Somewhere in the distance we can hear feral sounds, moaning that comes from within manmade caves, wasted buildings...
The moaning, a confused sort of wounded, angry sound, that could be anything that was once a living being released into some confused state of being that could only be construed as hell personified and made real for the most impious of non-believers.
Of which I am one.
My eyes and face and exposed skin blackened and tarred,
my ragged clothing meager protection from the ever harshening elements,
but I, we must go on....
None of us should ever question the prime directive.

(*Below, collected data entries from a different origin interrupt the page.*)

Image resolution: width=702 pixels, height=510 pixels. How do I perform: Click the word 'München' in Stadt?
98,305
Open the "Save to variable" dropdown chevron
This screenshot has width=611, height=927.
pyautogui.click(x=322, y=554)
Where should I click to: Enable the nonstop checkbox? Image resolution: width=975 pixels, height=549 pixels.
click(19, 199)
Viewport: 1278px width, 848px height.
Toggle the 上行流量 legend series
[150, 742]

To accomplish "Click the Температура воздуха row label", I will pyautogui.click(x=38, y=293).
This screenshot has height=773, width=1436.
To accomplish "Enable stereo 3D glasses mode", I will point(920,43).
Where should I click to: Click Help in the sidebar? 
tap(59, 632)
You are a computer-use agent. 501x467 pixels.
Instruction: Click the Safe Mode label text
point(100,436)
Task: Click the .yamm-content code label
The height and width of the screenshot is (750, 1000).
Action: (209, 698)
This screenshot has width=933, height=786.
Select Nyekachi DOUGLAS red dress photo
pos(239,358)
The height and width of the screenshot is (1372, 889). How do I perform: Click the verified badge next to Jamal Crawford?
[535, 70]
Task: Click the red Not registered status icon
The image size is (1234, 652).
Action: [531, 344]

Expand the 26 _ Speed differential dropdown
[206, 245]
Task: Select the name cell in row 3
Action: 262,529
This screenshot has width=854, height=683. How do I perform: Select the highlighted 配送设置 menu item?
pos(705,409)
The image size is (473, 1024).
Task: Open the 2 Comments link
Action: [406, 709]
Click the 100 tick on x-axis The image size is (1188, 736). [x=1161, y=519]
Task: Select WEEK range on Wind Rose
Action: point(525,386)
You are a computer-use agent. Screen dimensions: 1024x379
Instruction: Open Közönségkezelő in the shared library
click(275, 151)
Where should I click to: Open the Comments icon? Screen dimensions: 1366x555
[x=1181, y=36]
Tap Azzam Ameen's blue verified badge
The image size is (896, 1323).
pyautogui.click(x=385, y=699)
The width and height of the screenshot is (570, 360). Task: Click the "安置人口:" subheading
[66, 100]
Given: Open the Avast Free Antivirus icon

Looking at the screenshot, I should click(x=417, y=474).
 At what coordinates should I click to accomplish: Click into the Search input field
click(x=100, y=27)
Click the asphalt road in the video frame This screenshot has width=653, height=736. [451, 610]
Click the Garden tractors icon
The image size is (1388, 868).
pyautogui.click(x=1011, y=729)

It is as if we can see the ocean, the pristine beaches, warm sand and uncluttered places of certain refuge before us, lurking just beyond this ever widening shadow of a nightmare.
Even the clouds we sense above us, have become part of the murkiness,
the oppressive weighing stuff of catastrophe circling about us in a painful orbit like some kind of freak, mysterious, exploded asteroid belts; all the disassembled pieces of an
inexplicable cataclysmic event,
for an unknowable reason.
We survive, as if by the luck, having drawn the right number in some cosmic lottery, we are the winners.
Or maybe the losers.
There is no point in questioning what our actual fate is.
There is just this: the burnt sky, the falling white specks, still waters collected in the ruts, the pits, the shelled craters of a post-apocalyptic war over nothing.
The dominant ones may be those released to another place, the once human, now dried, now mummified effigies
hanging from blackened tree limbs, bent street lamps,
telephone poles,
or they may be the ones directing the howling our way
or the voices themselves.
Speculating whether the sounds that beckon us deeper into the unknowable, fogging place is, by design,
to prepare us for what lies on the other side,
is as futile as not going on.
Even those of us who recall the burning water that adhered to our feet, the terror rain summoning the streets to transform themselves into something living, hostile to the walkers, those who refuse to tread lightly on the melting souls of feet hardened to callous by all the
walking, no longer clamor to go back to what we have escaped from.
There is no need to point out the dread interiors of buildings left virtually unscathed, the exteriors scarred by long black carbonized imprints of things once standing,
the once living melded into the concrete by forced, thrusting beings,
objects forced with the might of a solar wind.
The place settings of diners still intact along with the gradually deteriorating ruins of an extravagant meal.
The view from fifty floors high obscured by petrified remains,
a black caul pulled down from the afterbirth of death.
Some have suggested we find refuge in the sudden caves, domiciles ripped from the heart of skyscrapers, the odd placement of interior superstructures ripped from their moorings and thrust into the pavement to form a spontaneous global village from the detritus of the noblest of constructions.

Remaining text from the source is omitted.